# REQUIREMENT A
In the Shiva Ka Insaaf article's plot section, list every actor whose name appears in parentheses.
# REQUIREMENT B
Rename "Jagan" as "Jaggu" and reproduce everything in the Shiva Ka Insaaf article from "Shiva Ka Insaaf" down to "Vikram (Gulshan Grover).".
# REQUIREMENT C
Answer these from the Shiva Ka Insaaf article:
(i) Who composed the film's music?
(ii) What work does Bhola do in the city?
(iii) Which actor plays Nisha?

# DOCUMENT SECTION

— START —

Shiva Ka Insaaf (English: Shiva's Justice) is a 1985 Indian Hindi-language superhero film directed by Raj N. Sippy. The film stars Jackie Shroff, Poonam Dhillon, Shakti Kapoor, Gulshan Grover. The music was composed by R. D. Burman. The film is termed as the first Hindi film to be filmed in 3D.

Plot 
Bhola, whose parents get killed by Jagan (Shakti Kapoor). He is then raised by 3 strong men named Ram (Vinod Mehra), Rahim (Mazhar Khan), Robert (Parikshit Sahni). They groomed Bhola with various physical training and he becomes a powerful Shiva (Jackie Shroff). He leaves his village and goes to a city to work as a journalist, where he meets Nisha (Poonam Dhillon). There he lives the life of Bhola. When she finds his reality, they fall in love with each other. At the end, he kills Jagan, who killed his parents as well as his son Vikram (Gulshan Grover).

— END —

# RECORD EXCERPTS

— START —

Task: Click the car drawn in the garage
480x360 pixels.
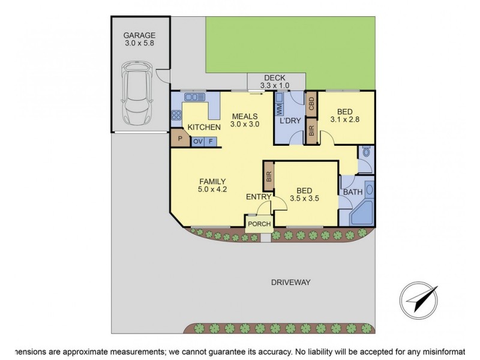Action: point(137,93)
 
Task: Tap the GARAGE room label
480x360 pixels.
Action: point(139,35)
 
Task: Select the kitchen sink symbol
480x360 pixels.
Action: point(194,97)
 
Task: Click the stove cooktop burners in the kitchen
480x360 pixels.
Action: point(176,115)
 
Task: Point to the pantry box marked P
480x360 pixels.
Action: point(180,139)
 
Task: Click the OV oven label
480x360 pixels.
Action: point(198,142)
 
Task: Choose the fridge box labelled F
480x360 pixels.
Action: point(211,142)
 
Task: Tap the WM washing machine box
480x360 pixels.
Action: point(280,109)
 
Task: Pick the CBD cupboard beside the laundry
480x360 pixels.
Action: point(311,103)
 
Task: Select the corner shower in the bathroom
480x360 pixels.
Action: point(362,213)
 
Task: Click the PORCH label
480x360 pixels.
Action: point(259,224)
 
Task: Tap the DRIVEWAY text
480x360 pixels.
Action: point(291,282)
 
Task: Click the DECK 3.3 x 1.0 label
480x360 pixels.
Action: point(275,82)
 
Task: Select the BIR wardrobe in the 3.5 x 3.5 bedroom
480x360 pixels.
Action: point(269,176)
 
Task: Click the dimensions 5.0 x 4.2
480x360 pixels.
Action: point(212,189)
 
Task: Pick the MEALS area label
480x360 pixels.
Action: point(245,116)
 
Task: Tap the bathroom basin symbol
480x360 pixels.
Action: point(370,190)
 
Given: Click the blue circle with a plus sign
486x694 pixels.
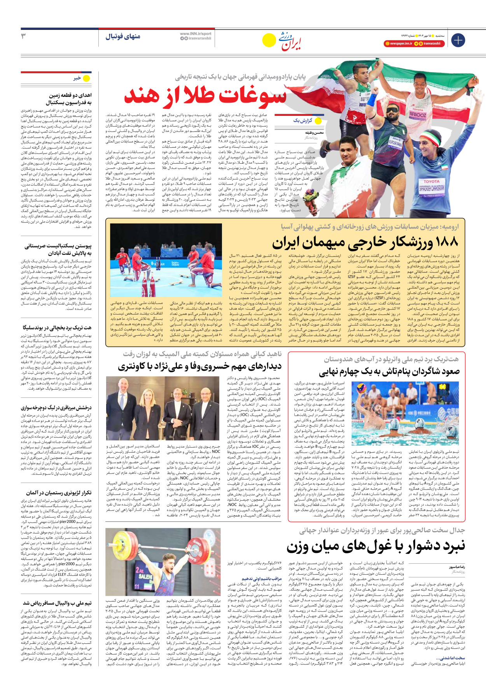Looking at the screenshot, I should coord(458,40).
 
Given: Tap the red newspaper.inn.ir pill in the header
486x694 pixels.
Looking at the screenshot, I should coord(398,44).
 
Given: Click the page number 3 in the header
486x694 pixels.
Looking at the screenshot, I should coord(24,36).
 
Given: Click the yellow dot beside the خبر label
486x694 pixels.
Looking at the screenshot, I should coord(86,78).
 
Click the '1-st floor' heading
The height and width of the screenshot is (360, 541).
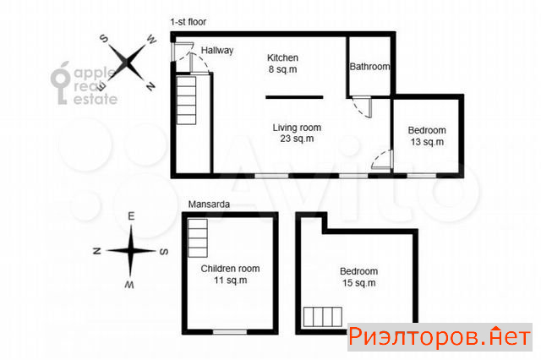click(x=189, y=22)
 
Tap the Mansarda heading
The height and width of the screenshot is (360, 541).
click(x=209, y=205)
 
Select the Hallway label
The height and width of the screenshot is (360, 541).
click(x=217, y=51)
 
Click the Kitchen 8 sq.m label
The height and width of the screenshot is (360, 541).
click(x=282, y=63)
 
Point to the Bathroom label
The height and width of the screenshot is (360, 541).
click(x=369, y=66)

— END —

# WRITTEN REPLY A
Shakti Kapoor, Vinod Mehra, Mazhar Khan, Parikshit Sahni, Jackie Shroff, Poonam Dhillon, Gulshan Grover

# WRITTEN REPLY B
Shiva Ka Insaaf (English: Shiva's Justice) is a 1985 Indian Hindi-language superhero film directed by Raj N. Sippy. The film stars Jackie Shroff, Poonam Dhillon, Shakti Kapoor, Gulshan Grover. The music was composed by R. D. Burman. The film is termed as the first Hindi film to be filmed in 3D.

Plot 
Bhola, whose parents get killed by Jaggu (Shakti Kapoor). He is then raised by 3 strong men named Ram (Vinod Mehra), Rahim (Mazhar Khan), Robert (Parikshit Sahni). They groomed Bhola with various physical training and he becomes a powerful Shiva (Jackie Shroff). He leaves his village and goes to a city to work as a journalist, where he meets Nisha (Poonam Dhillon). There he lives the life of Bhola. When she finds his reality, they fall in love with each other. At the end, he kills Jaggu, who killed his parents as well as his son Vikram (Gulshan Grover).

# WRITTEN REPLY C
(i) R. D. Burman
(ii) He works as a journalist.
(iii) Poonam Dhillon